For those crossing state lines, Florida was the most popular destination, followed by North Carolina, Michigan, Arizona and Georgia.

About 1 in 8 retirees who relocated out of state reported doing so to cut housing expenses, up from 1 in 15 in 2019. “That kind of cost consciousness is something we haven’t seen at this level [in the census data] since 2014,” says Miranda Marquit, chief data analyst at Hire A Helper.

Such concerns overtook seeking “new or better housing” as the second most common cause for an interstate move, behind only family reasons, and were more pronounced among retirees of color, nearly one-fifth of whom cited cheaper housing as the driving force behind a move.

Inflation ‘freaked people out’

“Nobody really worried about inflation over the last decade, until this [past] year,” says Jeremy Kisner, a Phoenix-based certified financial planner with Surevest Private Wealth. “Inflation really became noticeable, and I think it freaked people out.”

Rents in particular grew rapidly during the COVID-19 pandemic, leaping 18 percent from 2020 to 2021, according to rental listing marketplace Apartment List. Rents continued to rise last year, albeit more slowly, going up 3.8 percent from January through December 2022.

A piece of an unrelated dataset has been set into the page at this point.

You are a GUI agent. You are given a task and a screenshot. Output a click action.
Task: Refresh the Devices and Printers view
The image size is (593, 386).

“I know we have some adjustments on Social Security, and some pensions may have some cost-of-living adjustments, but it may not necessarily keep up with the actual increase in cost of living, especially if people are renting,” says Marianela Collado, CEO of Tobias Financial Advisors in Plantation, Florida. “We mostly try to dissuade people from being in a rental situation in retirement, because you’re at the whim of the landlord.”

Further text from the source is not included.